After visiting the mill, it was time to head out of Cougar and into the Gifford Pinchot National Forrest along Forest Service Road 90 and visit some wateralls.
First up, was Curly Creek Falls, a waterfall plunging 86 feet with not one, but two natural arches spanning it.
Just a bit further down the Lower Lewis River Trail, is Miller Creek Falls, a 66 foot waterfall that falls over the same cliff as Curly Creek Falls.
After walking back to the car, I decided to pay a visit to Big Creek Falls as well. Plunging 113 feet, Big Creek Falls is impressive.
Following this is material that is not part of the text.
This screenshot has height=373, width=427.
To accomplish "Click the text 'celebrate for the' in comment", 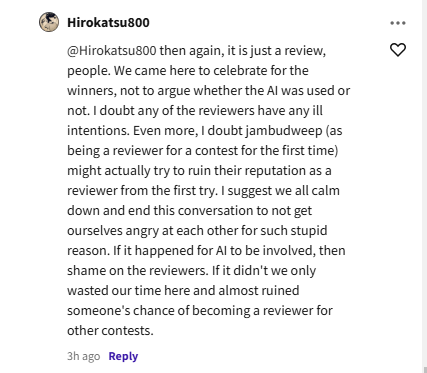I will point(261,71).
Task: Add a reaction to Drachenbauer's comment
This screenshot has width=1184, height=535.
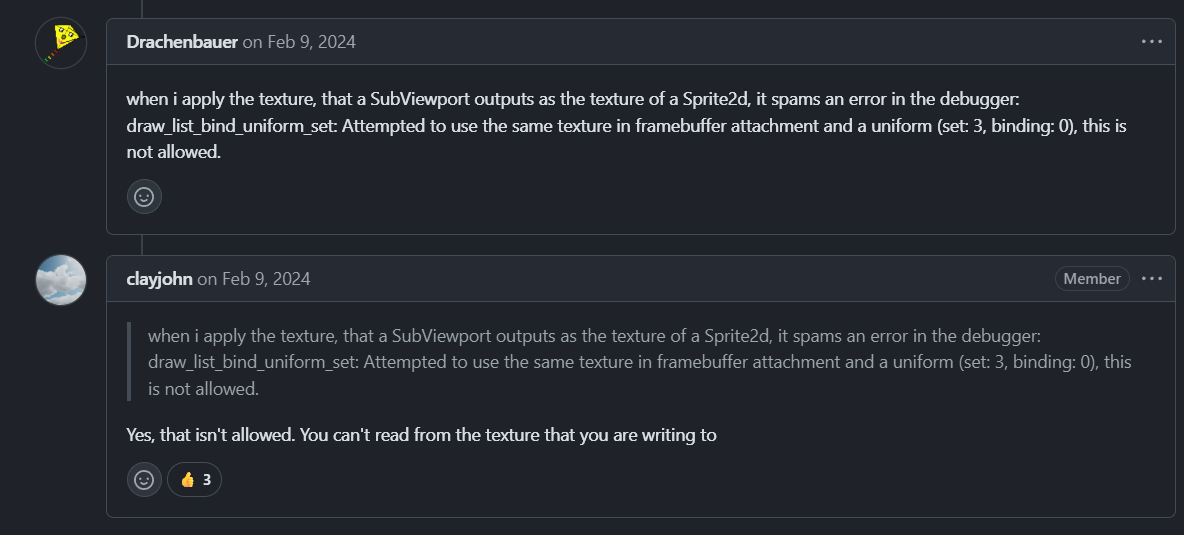Action: (144, 197)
However, due to Mother Nature throwing a temper tantrum, clear vantages of the falls are currently difficult at the moment as a tree has taken out the observation platform.
One more brief stop at a pretty little stream and it was time to head the car towards home to wait until the next adventure (which really wasn’t that far away as I went looking for waterfalls again yesterday – photos from which will be coming soon)
Until the next adventure….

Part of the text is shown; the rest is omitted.